+++ Records shown
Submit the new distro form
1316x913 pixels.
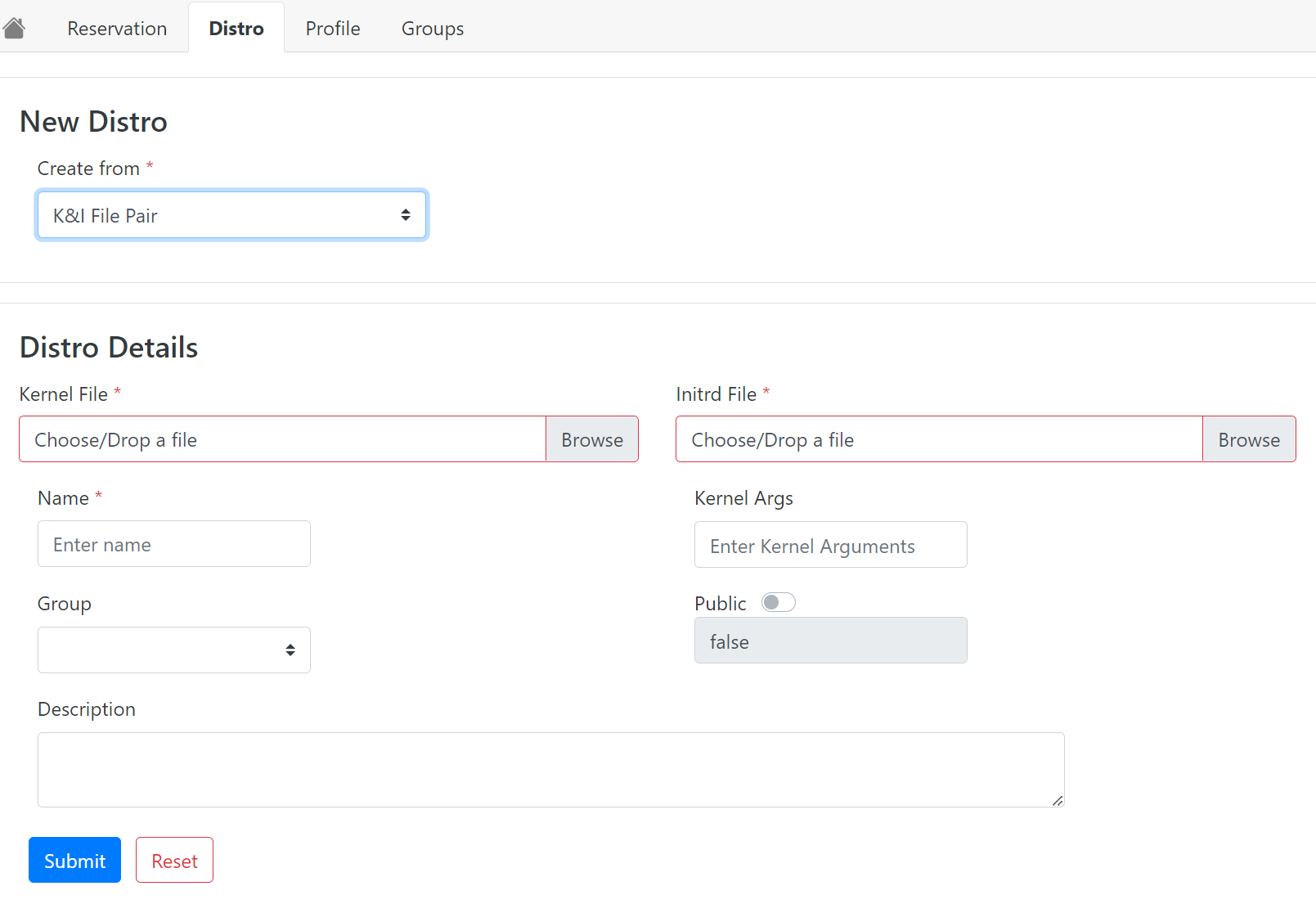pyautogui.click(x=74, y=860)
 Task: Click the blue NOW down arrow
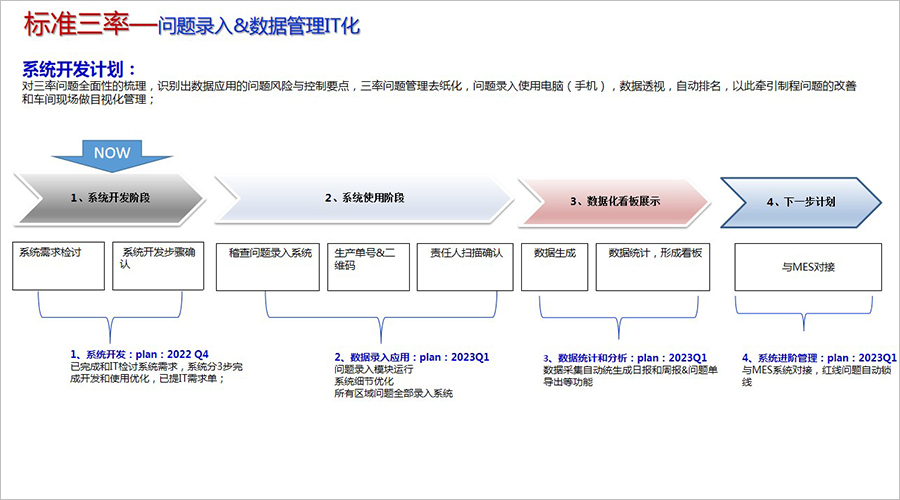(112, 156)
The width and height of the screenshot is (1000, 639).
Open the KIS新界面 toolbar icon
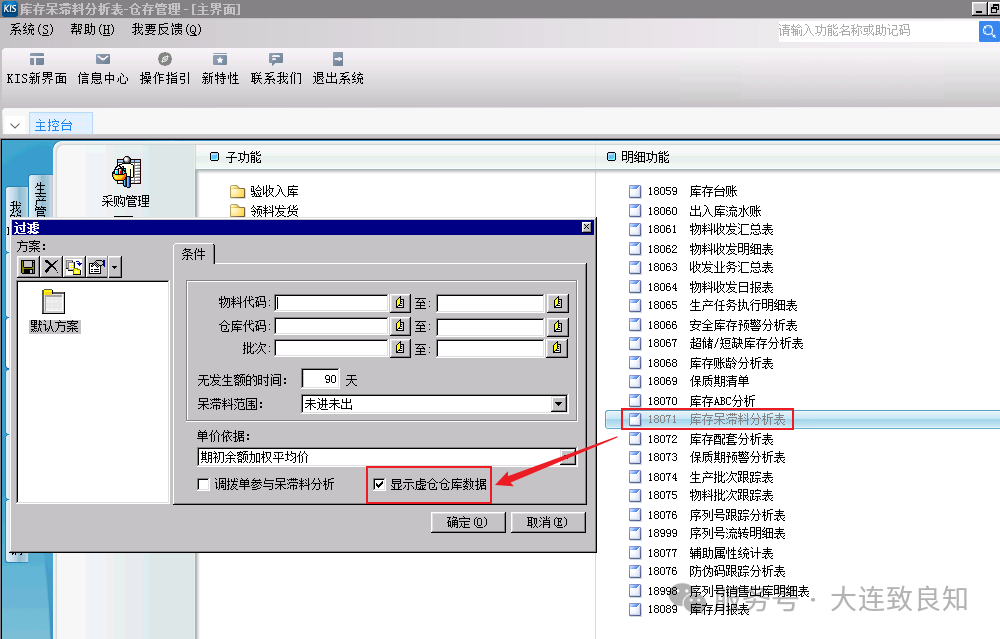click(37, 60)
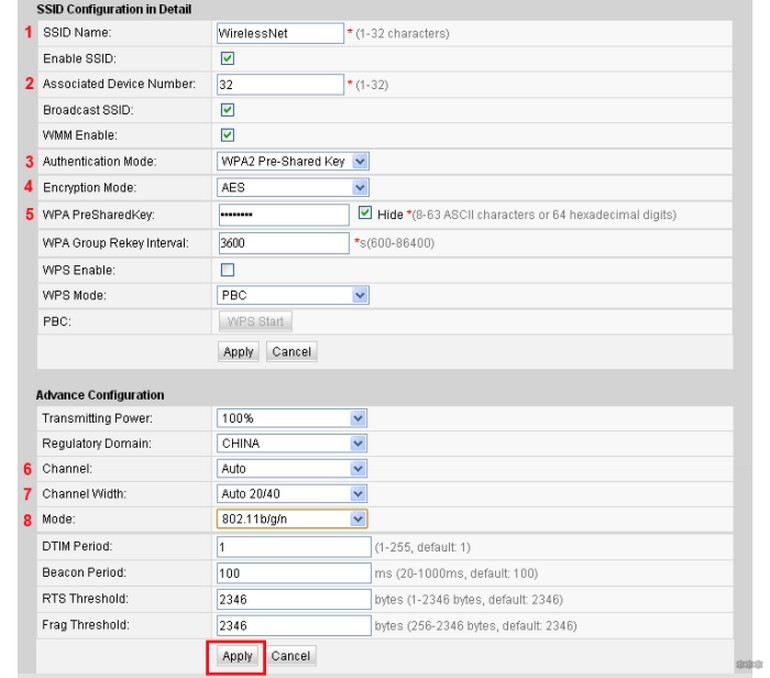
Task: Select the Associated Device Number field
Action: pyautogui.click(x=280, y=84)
++++++
+++ Records shown
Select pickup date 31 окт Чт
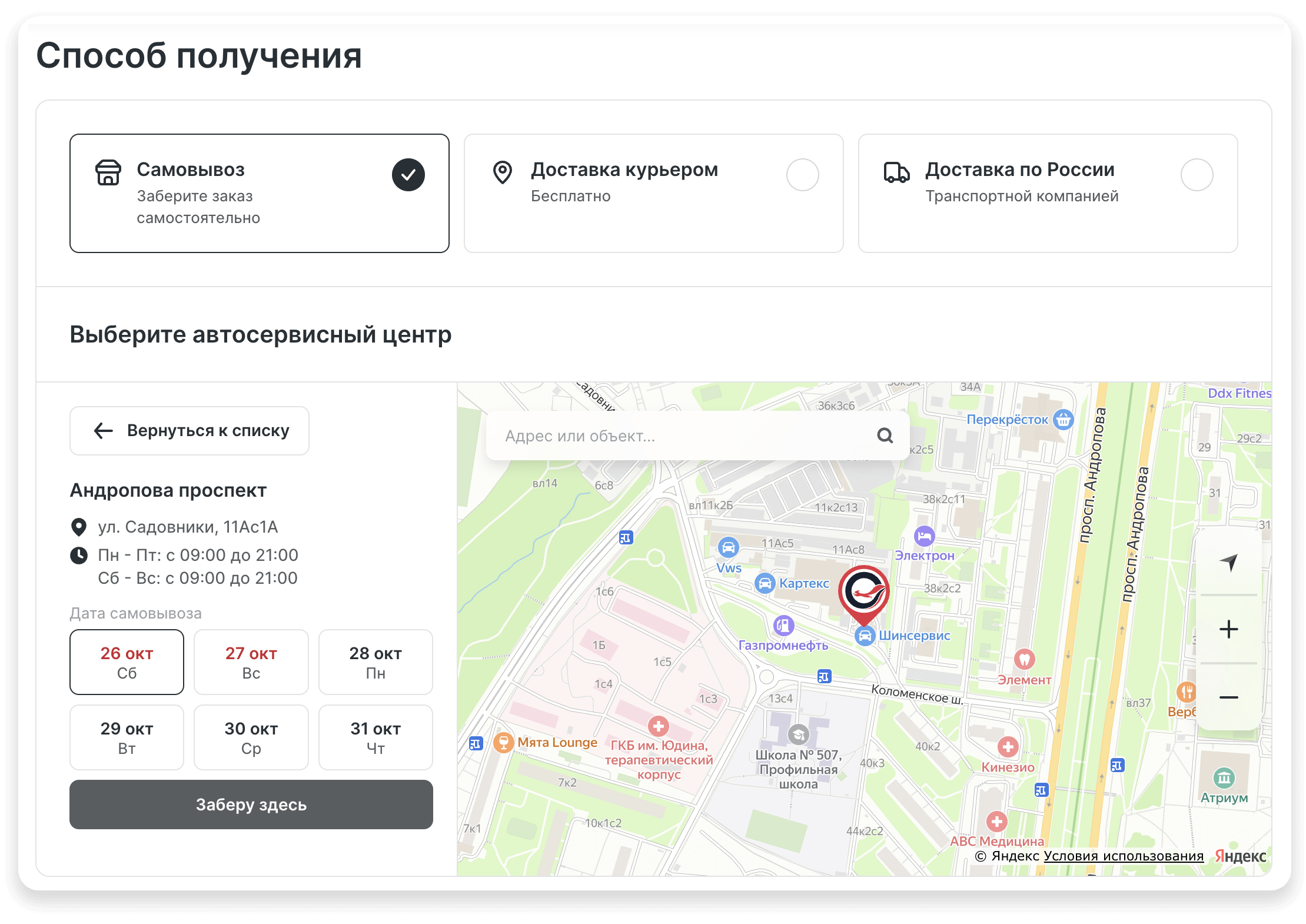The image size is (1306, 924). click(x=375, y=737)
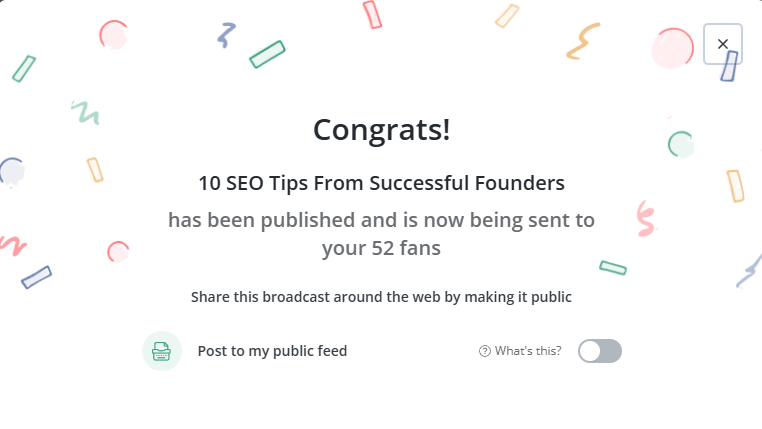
++++++
+++ Records shown
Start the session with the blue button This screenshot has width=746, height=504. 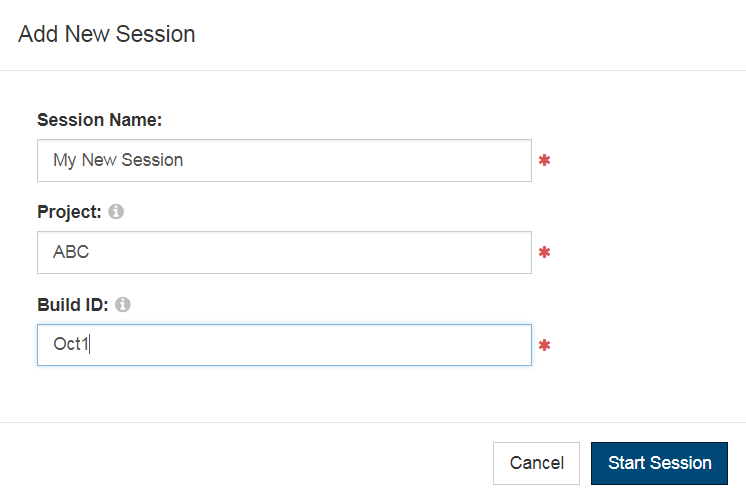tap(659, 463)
++++++
**Given problem:**
Reproduce the entries word for word, from the line containing "Submit the new distro form" through the line containing "Action: pyautogui.click(x=280, y=84)", including both of those lines. Leave the pictures out.

**The output:**
Submit the new distro form
1316x913 pixels.
pyautogui.click(x=74, y=860)
 Task: Click the blue NOW down arrow
(112, 156)
The width and height of the screenshot is (1000, 639).
Open the KIS新界面 toolbar icon
click(37, 60)
Task: Select the Associated Device Number field
Action: pyautogui.click(x=280, y=84)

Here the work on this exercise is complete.